1.国外耐药情况：从1990年代始，对AZM敏感性下降或耐药淋球菌逐渐出现在全球多个国家和地区［5］。2001年阿根廷［6］首先发现AZM高度耐药淋球菌［最小抑菌浓度（minimum inhibitory concentration，MIC）≥ 256 mg/L］，随后在英国、意大利、美国、瑞典和加拿大等国家也相继检测出了AZM高度耐药菌株［7］。阿根廷、智利、巴西和乌拉圭四国的AZM平均耐药率由2000年的6%上升到2009年的23%［8］。印度STD中心报道，AZM耐药率由2002—2006年的0.8%上升至2007—2012年的1.5%［9］。2015年加拿大报道，AZM耐药率由2011年的0.4%上升至2014年的3.3%［10］。欧洲淋球菌抗生素监测项目报告显示了相似的趋势，对AZM耐药的淋球菌从2012年的4.5%升高至2014年的7.9%［11］。然而，美国淋球菌对AZM耐药率仍然保持较低水平，2012年其耐药率仅为0.3%［12］。
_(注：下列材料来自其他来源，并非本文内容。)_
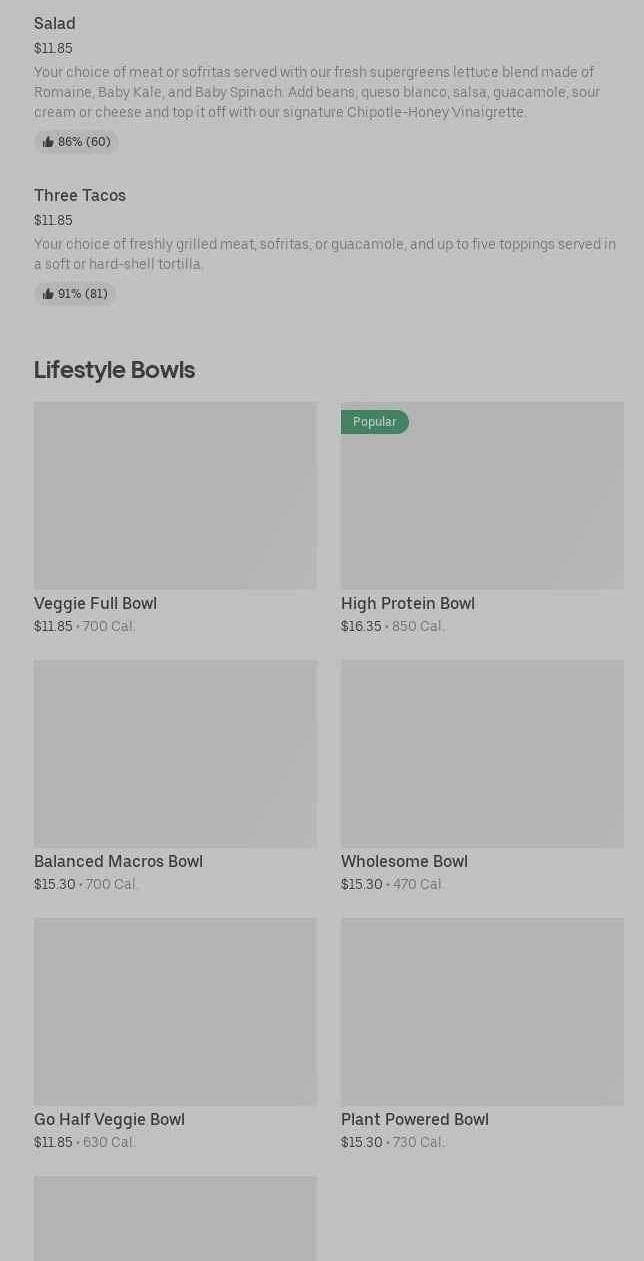
Task: Click the Veggie Full Bowl name
Action: point(95,603)
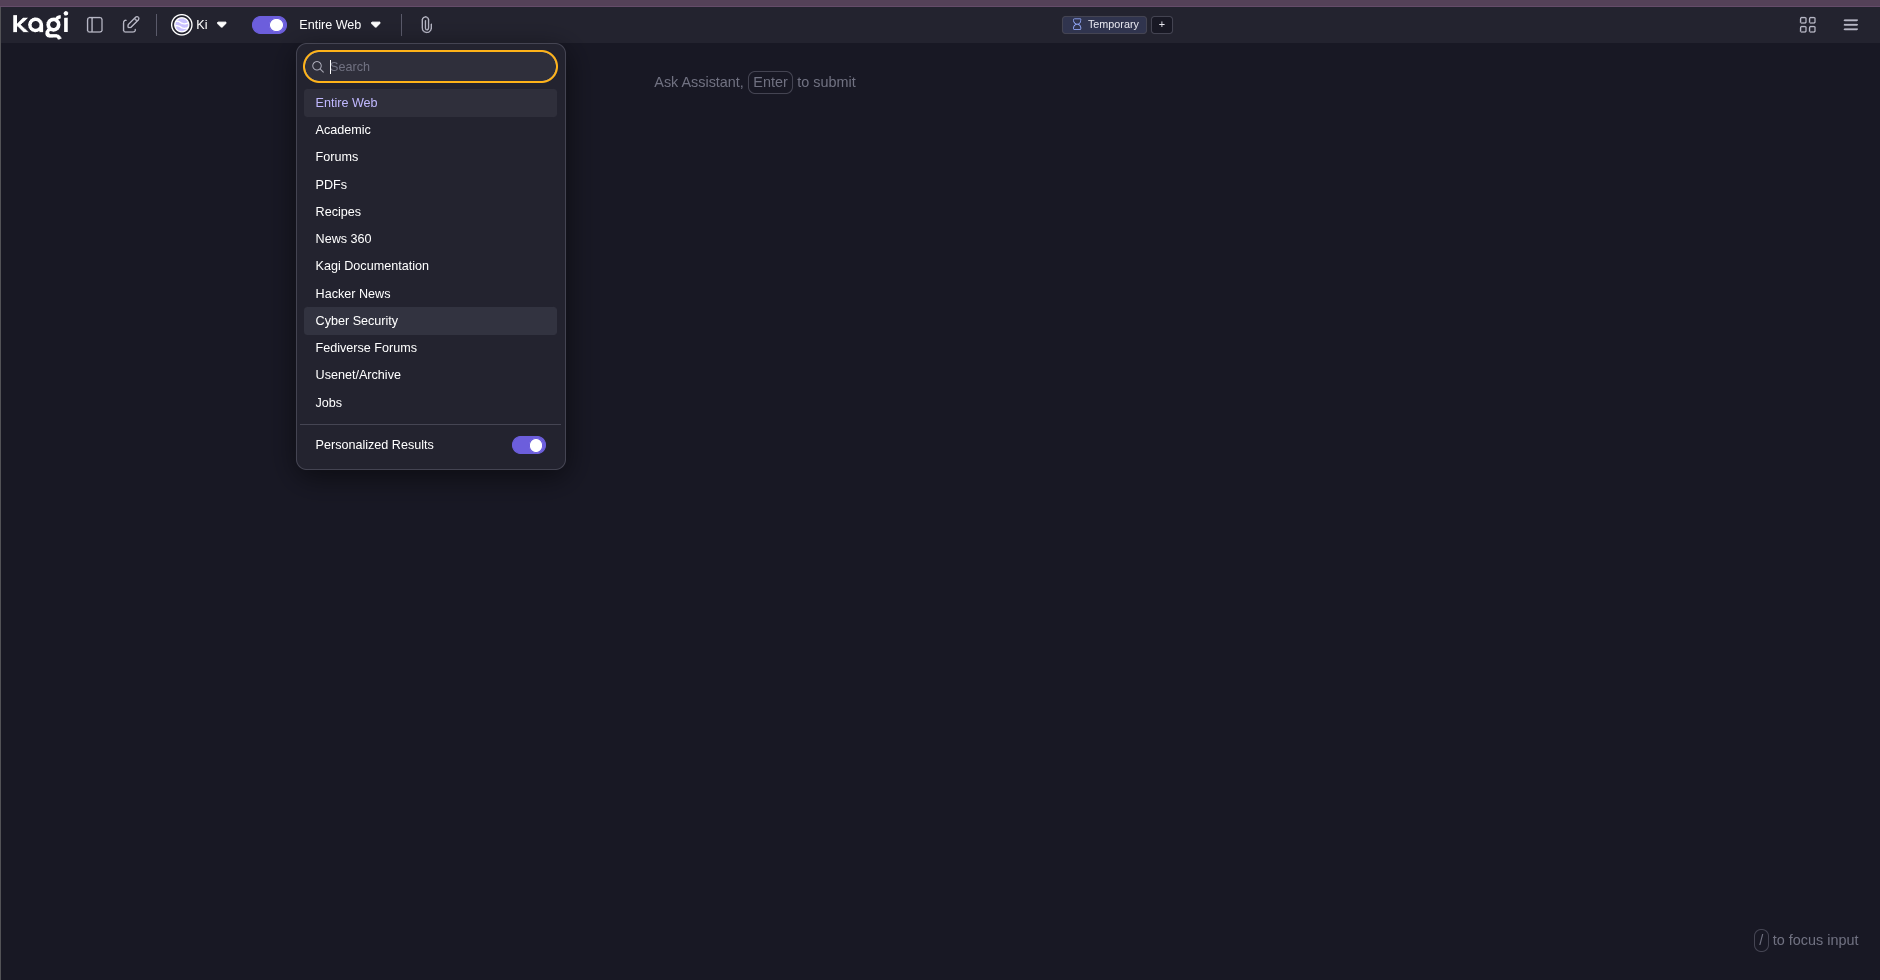Disable the web access toggle
This screenshot has width=1880, height=980.
pyautogui.click(x=269, y=25)
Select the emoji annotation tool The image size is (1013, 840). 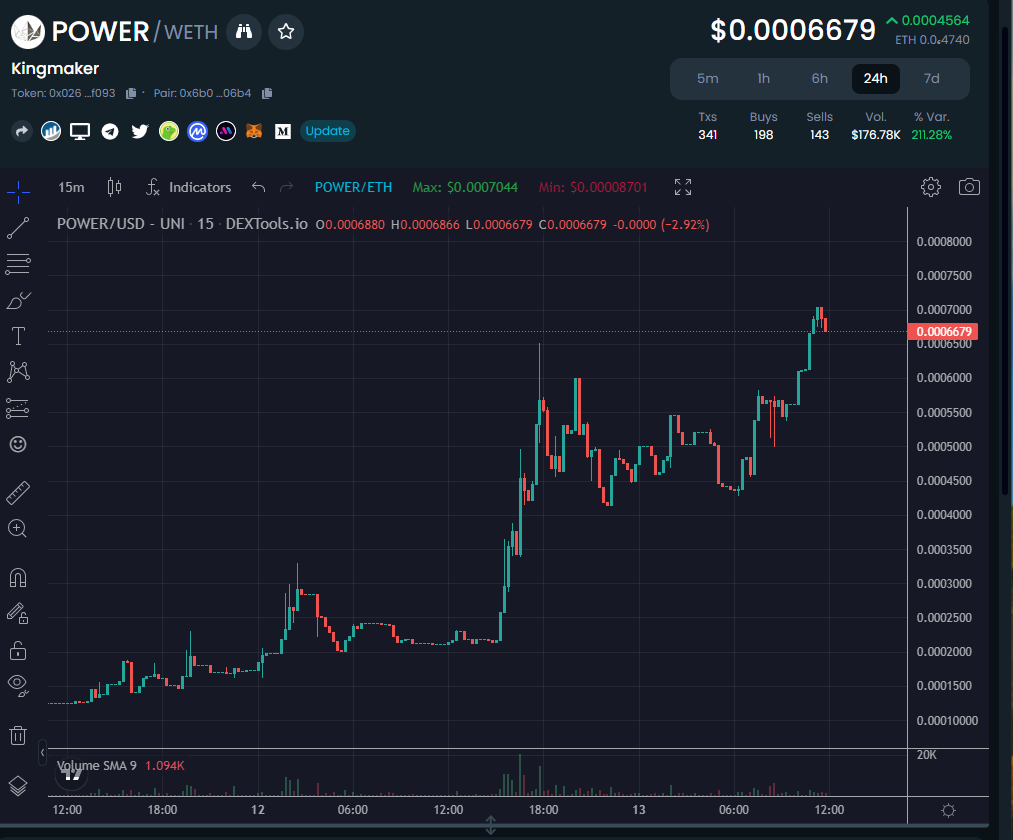[17, 444]
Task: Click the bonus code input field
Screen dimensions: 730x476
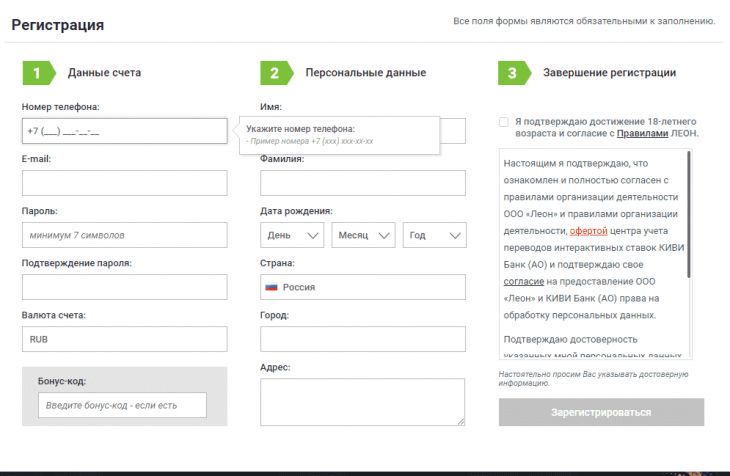Action: [122, 404]
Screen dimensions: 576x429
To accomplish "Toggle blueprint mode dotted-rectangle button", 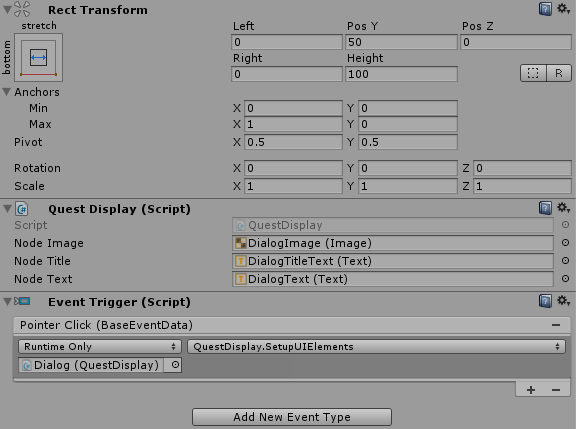I will click(x=533, y=73).
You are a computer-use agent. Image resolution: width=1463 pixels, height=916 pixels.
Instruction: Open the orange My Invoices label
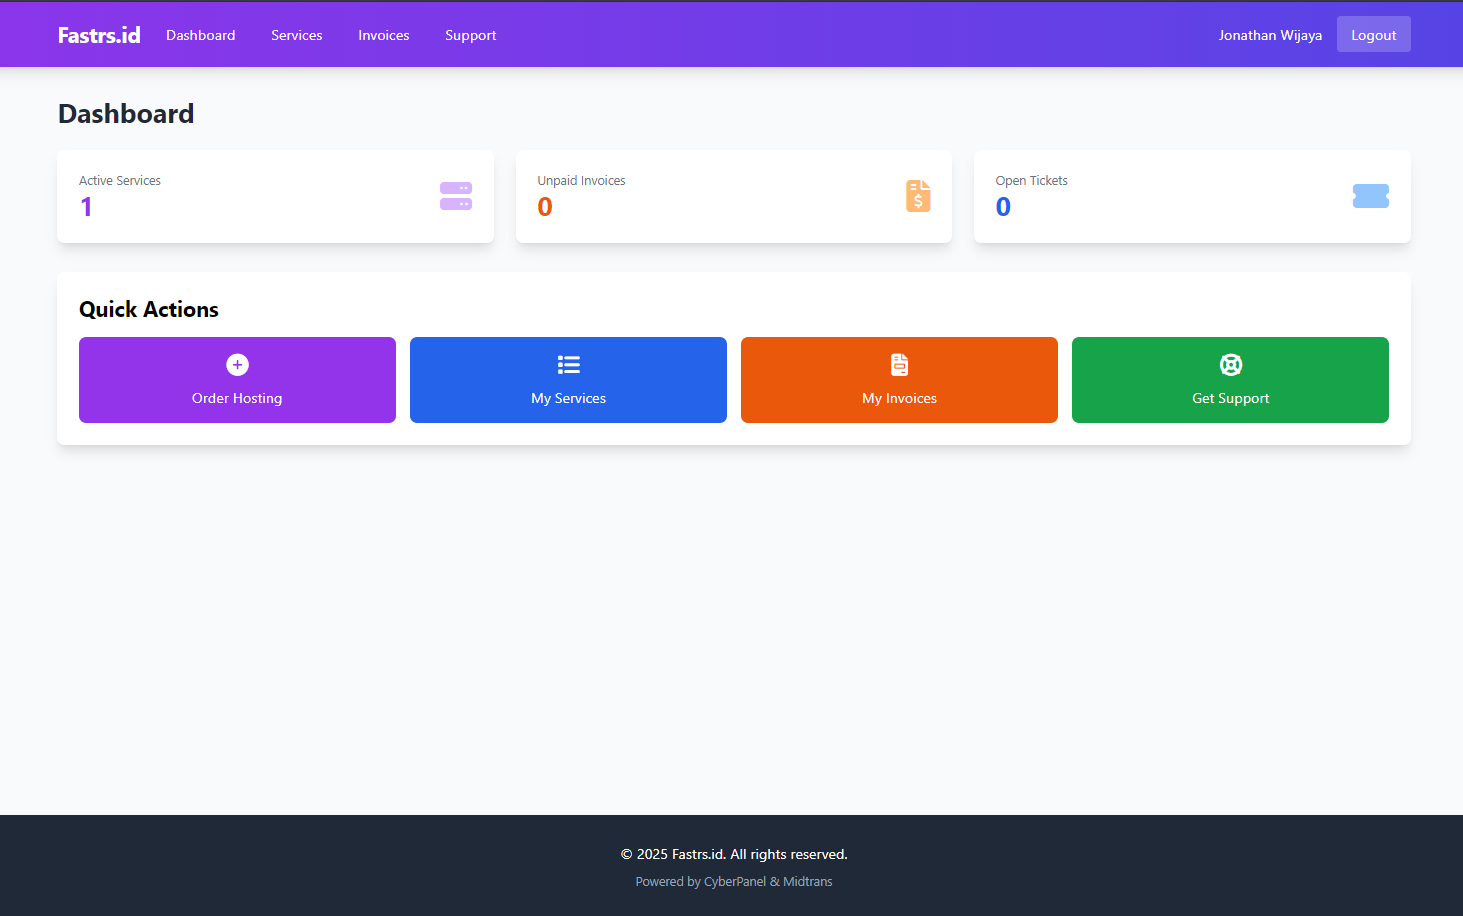(x=899, y=398)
2.国内耐药情况：我国于1992年加入WHO西太区淋球菌抗生素监测项目，但AZM尚未纳入国家耐药监测系统。因此，有关AZM耐药性的研究报道较少。2008—2009年间南京和重庆两城市的淋球菌对AZM耐药率分别为6.8%、1.2%，其MIC最高值＞64 mg/L，但没有做更高浓度的MIC值测定，不能确定是否存在高度耐药菌株［13］。广州地区2009—2013年间淋球菌对AZM耐药率为15.9%，MIC最高值为64 mg/L，未发现高度耐药菌株［14］。2015年Xue等［15］首先报道了在杭州市检出2株AZM高度耐药淋球菌临床株，其MIC值均为2 048 mg/L，表明AZM高度耐药淋球菌在中国出现。

二、淋球菌对AZM的耐药机制

AZM作为一种大环内酯类药物，主要通过与细菌核糖体50S亚基的23S rRNA结合，阻断转肽酶作用和干扰mRNA翻译，从而选择性抑制细菌蛋白质的合成。目前研究表明，药物作用靶位的改变（如23S rRNA基因特定位点突变）是淋球菌对AZM耐药的主要原因［16-17］。同时，药物外排的增加也参与AZM的MIC值上升［18］。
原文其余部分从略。